Pakistan has led mediation efforts to end the war. Its military chief visited Tehran last week, while Prime Minister Shehbaz Sharif met with regional leaders in Saudi Arabia, Qatar and Turkey.
The Israeli army says it carried out a series of strikes that killed more than 150 Hezbollah fighters.
Among those killed was Ali Rida Abbas, which it said was Hezbollah’s commander in Bint Jbeil. The southern Lebanese town and its surroundings were the site of intense clashes between Israeli troops and Hezbollah militants in the days leading up to the ceasefire.
Israel gave no evidence to support its claims, and Hezbollah didn’t immediately confirm the death of its commander.
The ceasefire took effect early Friday.
Iran’s chief negotiator says his country wants “a lasting peace so that war is not repeated again.”
Parliamentary Speaker Mohammad Bagher Qalibaf made the comments in a televised interview late Saturday, a few days before a ceasefire deadline is set to expire, according to Iranian state media.
“What is fundamental for us is distrust of the United States,” he said. “At the same time, we have good intentions and seek a lasting peace — one that prevents the recurrence of war.”
He said that the Islamabad negotiations didn’t address the mistrust, but that the U.S. and Iranian negotiators “reached a more realistic understanding of one another.”
He said that the two sides achieved progress in the Islamabad talks, but disagreement remained on some key issues, including the nuclear program and the Strait of Hormuz.
“The gaps remain wide and some fundamental issues are still unresolved,” he said.
He didn’t elaborate with further details.
The Lebanese army said in a statement Sunday that it reopened the Khardali road that links the southern city of Nabatiyeh with the town of Marjayoun.
The army said that it also reopened the road that links the port city of Tyre with the village of Bourj Rahhal.
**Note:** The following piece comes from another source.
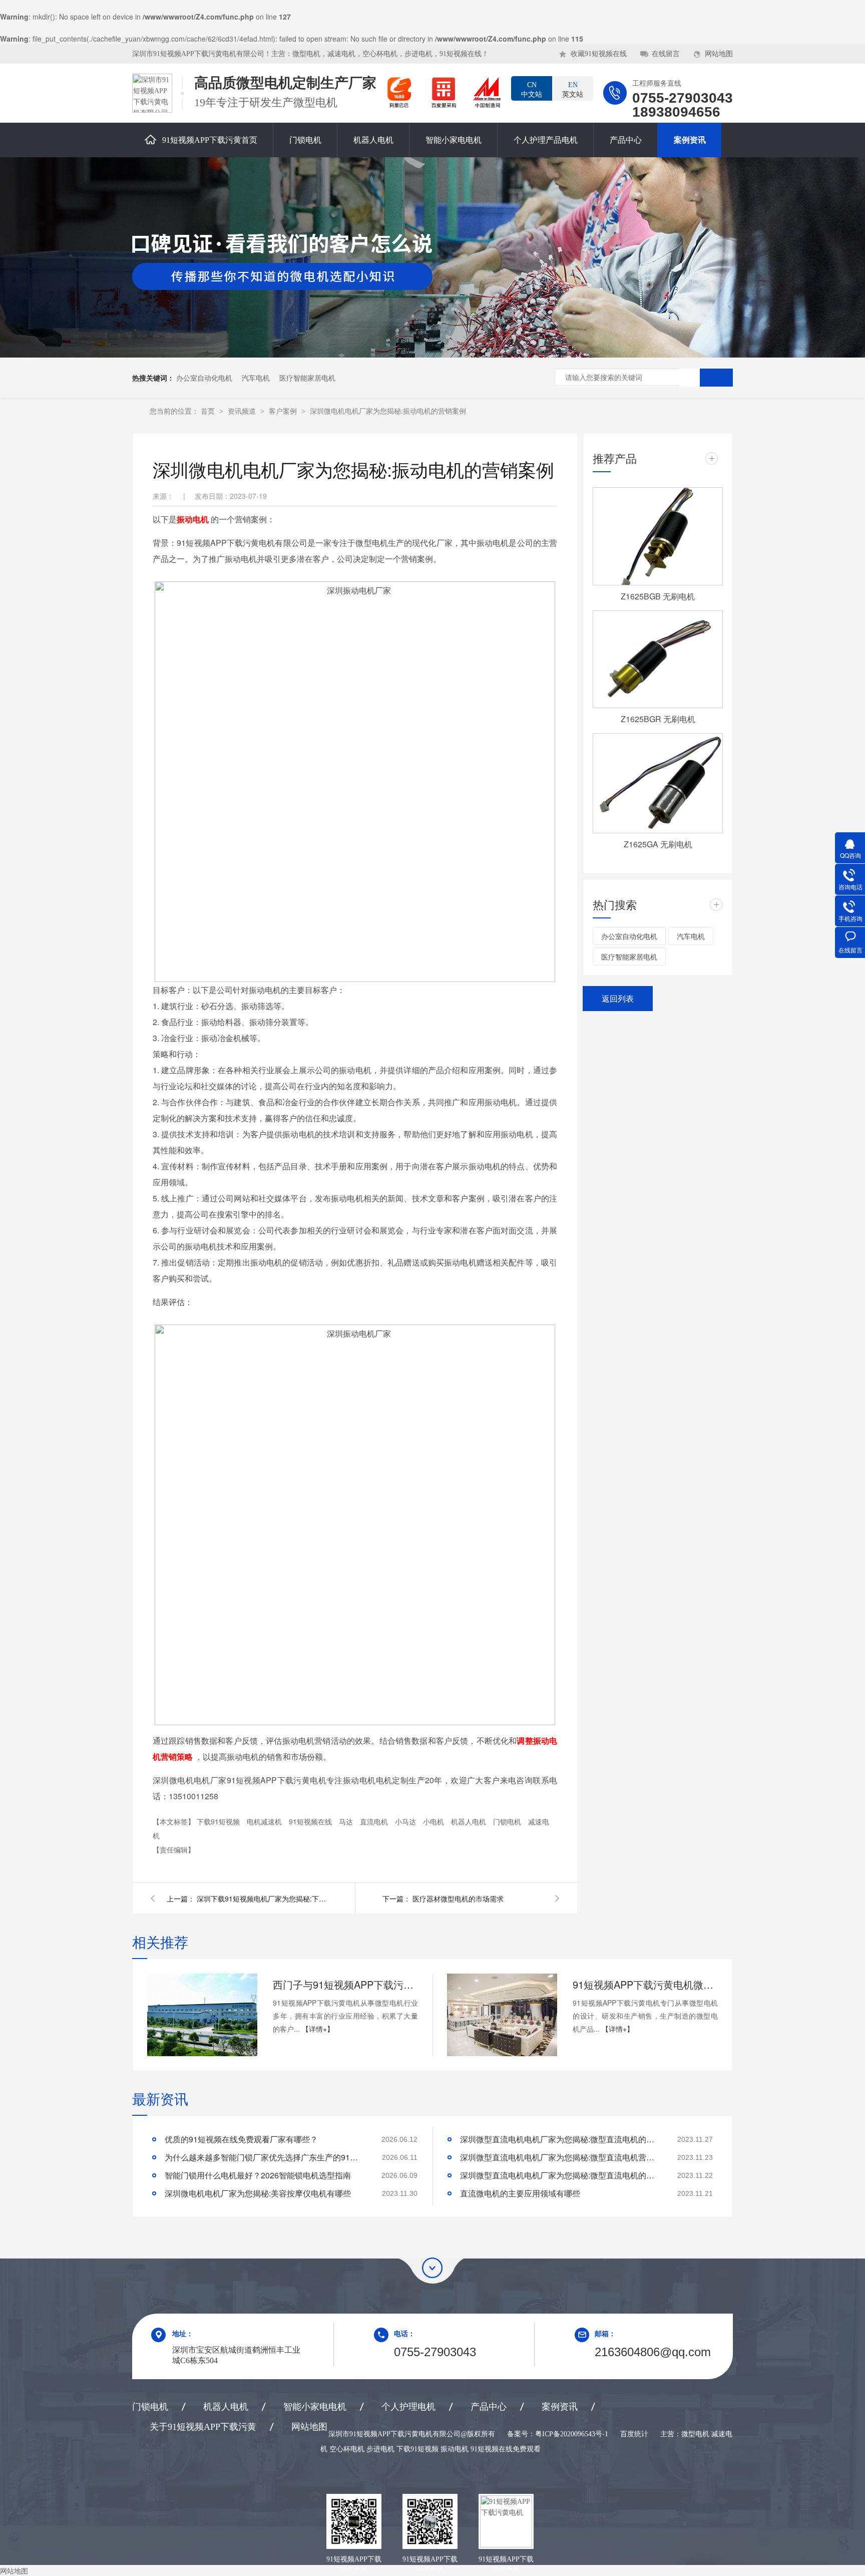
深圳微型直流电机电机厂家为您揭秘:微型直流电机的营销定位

The army is also working on reopening other roads, including a bridge on the Litani River in the village of Tayr Filsay.
During Israel’s invasion of southern Lebanon over the past several weeks, Israel’s air force has destroyed several bridges on the river.
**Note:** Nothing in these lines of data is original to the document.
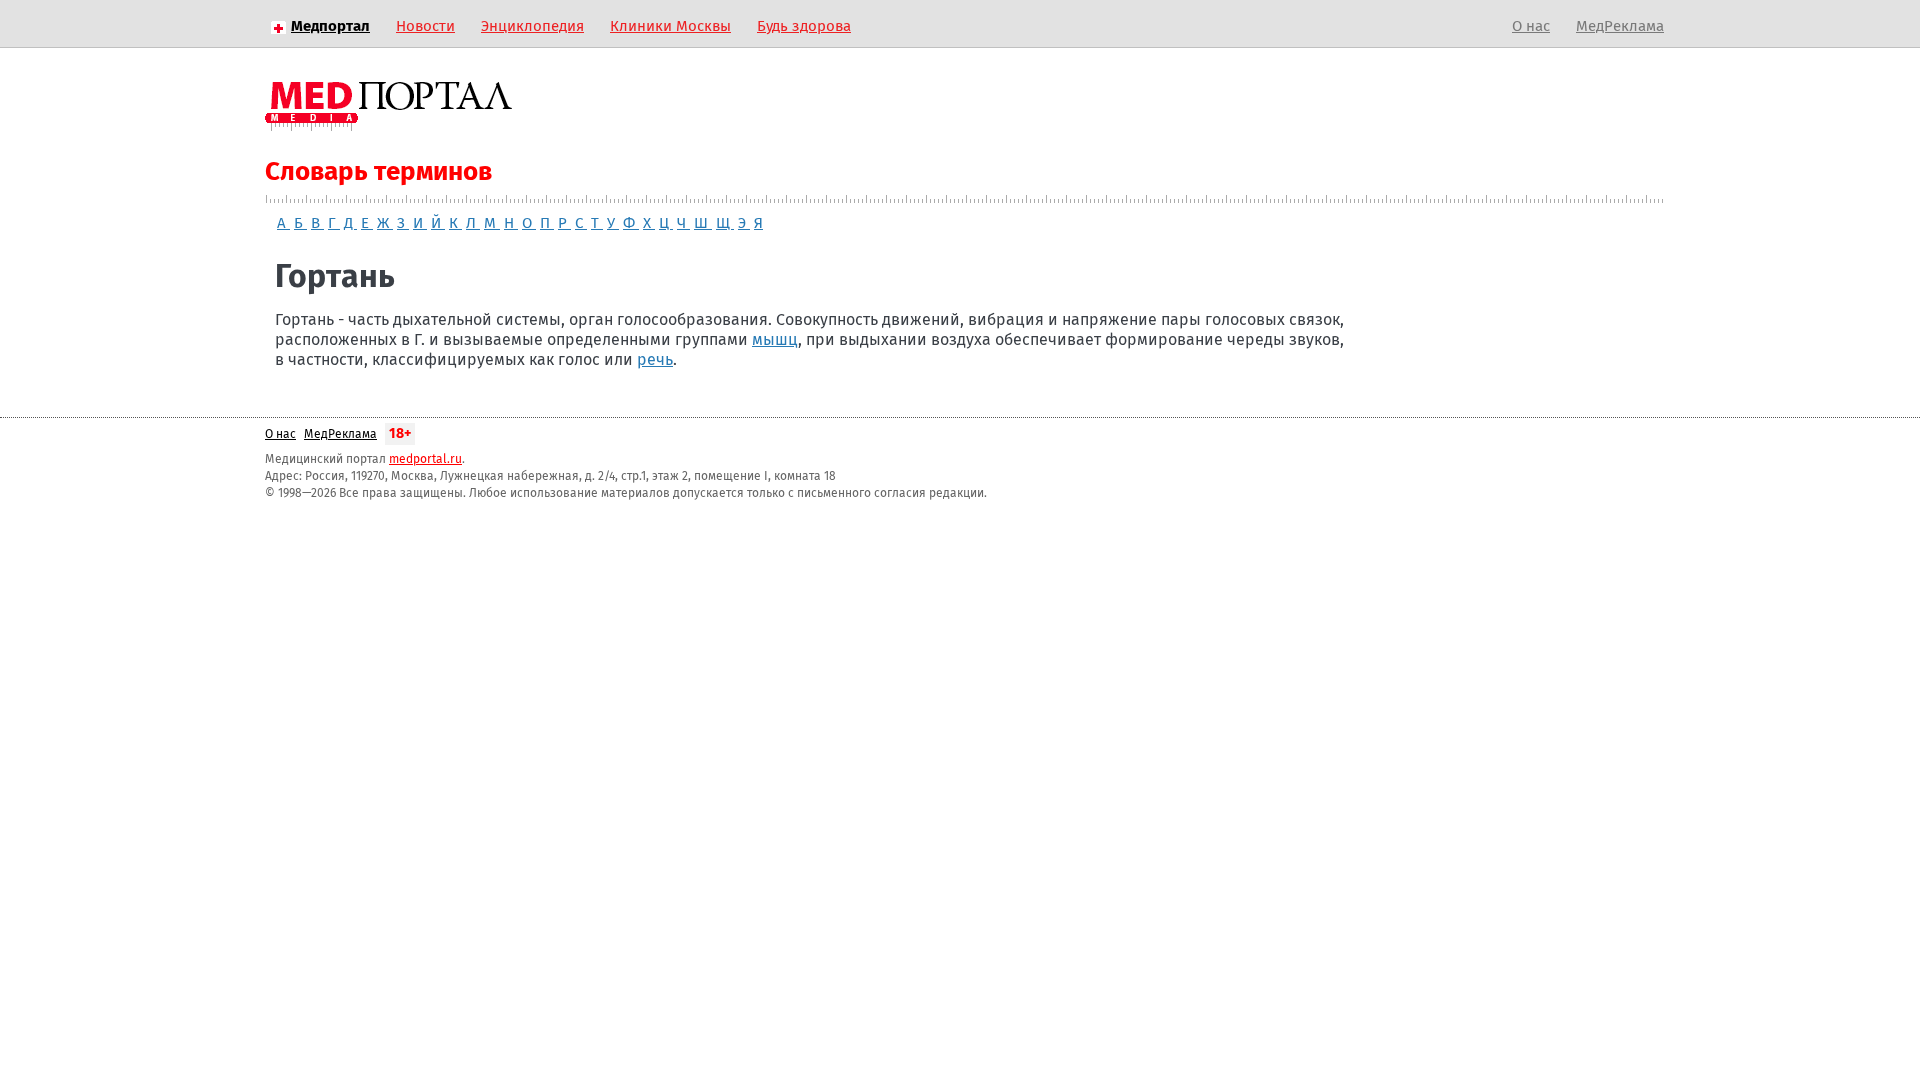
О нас (1531, 26)
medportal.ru (425, 460)
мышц (775, 340)
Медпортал (330, 26)
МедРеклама (1620, 26)
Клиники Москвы (670, 26)
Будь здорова (804, 26)
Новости (425, 26)
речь (655, 360)
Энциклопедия (532, 26)
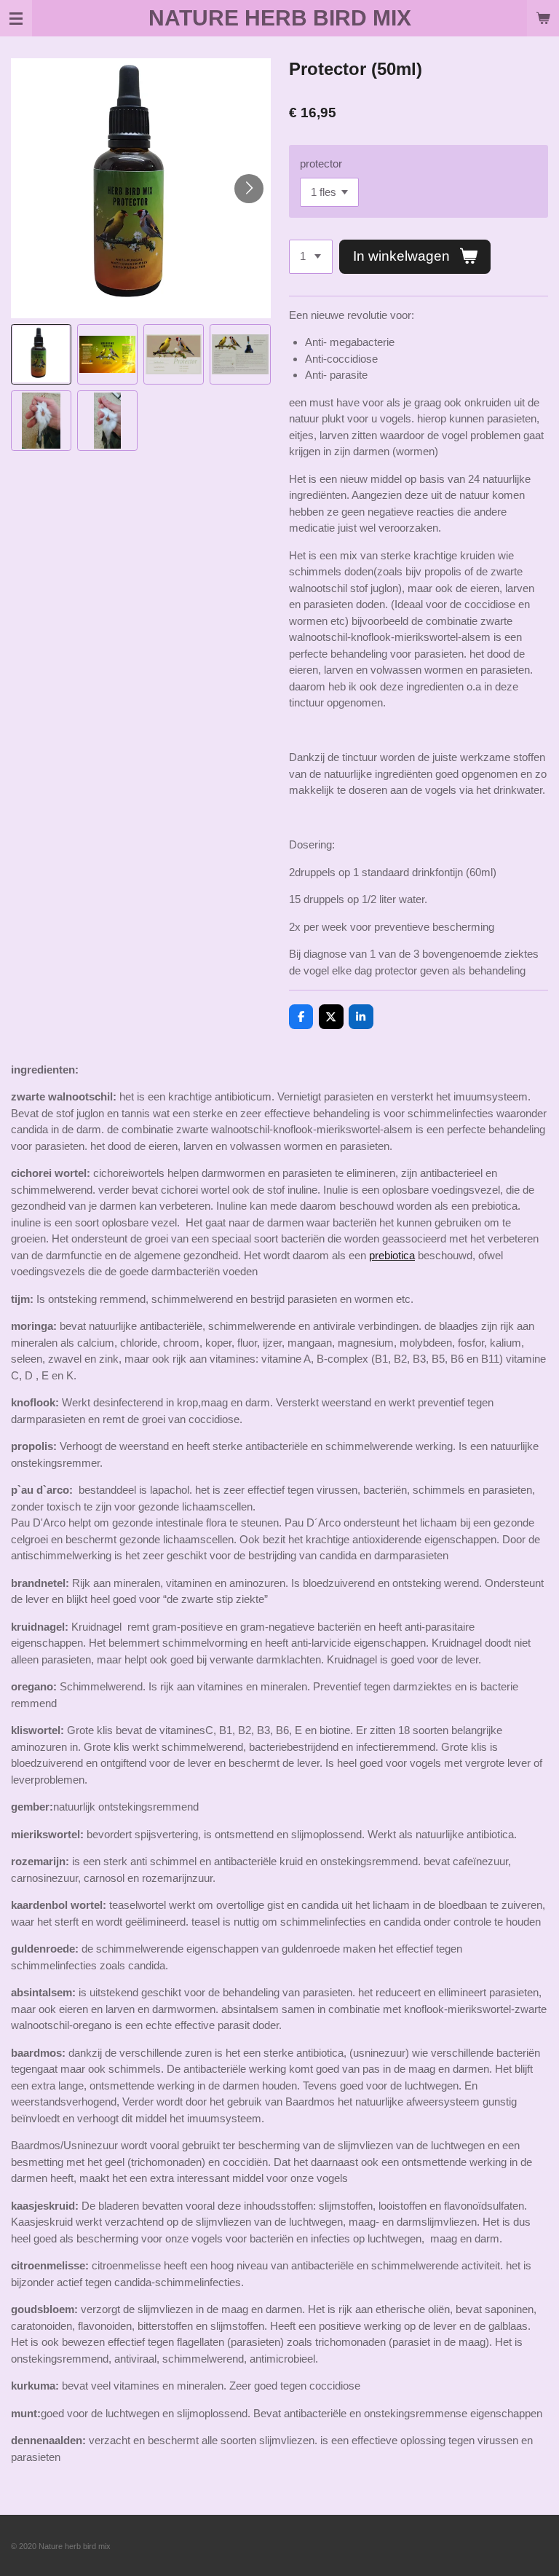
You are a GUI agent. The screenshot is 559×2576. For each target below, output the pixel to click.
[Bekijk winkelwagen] (543, 18)
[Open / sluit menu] (16, 18)
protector (321, 163)
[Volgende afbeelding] (248, 188)
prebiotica (392, 1255)
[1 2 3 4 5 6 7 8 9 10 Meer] (311, 257)
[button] (41, 354)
After a 10-day ceasefire was declared as of midnight Thursday, the Lebanese army and the Litani Authority have been working on putting up temporary bridges to replace the destroyed ones.
Iran’s parliamentary Speaker Mohammed Bagher Qalibaf says the Strait of Hormuz will remain closed as long as the U.S. imposes a naval blockade on Iran.
“It is impossible for others to pass through the Strait of Hormuz while we cannot,” he said in televised comments aired by Iranian semiofficial media late Saturday.
Qalibaf, who is Iran’s chief negotiator with the United States, said that the strait is now under Iran’s control, linking the choke point’s reopening to the U.S. lifting of its blockade.
“If the U.S. does not lift the blockade, traffic in the Strait of Hormuz will definitely be restricted,” he said.
He said that the ceasefire was on verge of collapse when the U.S. attempted to mine-clear the strait.
He said Iran viewed the U.S. attempt as a violation of the ceasefire.
“The situation escalated to the point of conflict but the enemy retreated,” he said.
Israel’s military says another soldier died in combat in southern Lebanon, the second death announced in under 12 hours.
It brought the total number of soldiers killed in Lebanon to 15, and was the second soldier killed in combat since the ceasefire.
The military said that another soldier was badly wounded, along with four moderately wounded and four slightly injured.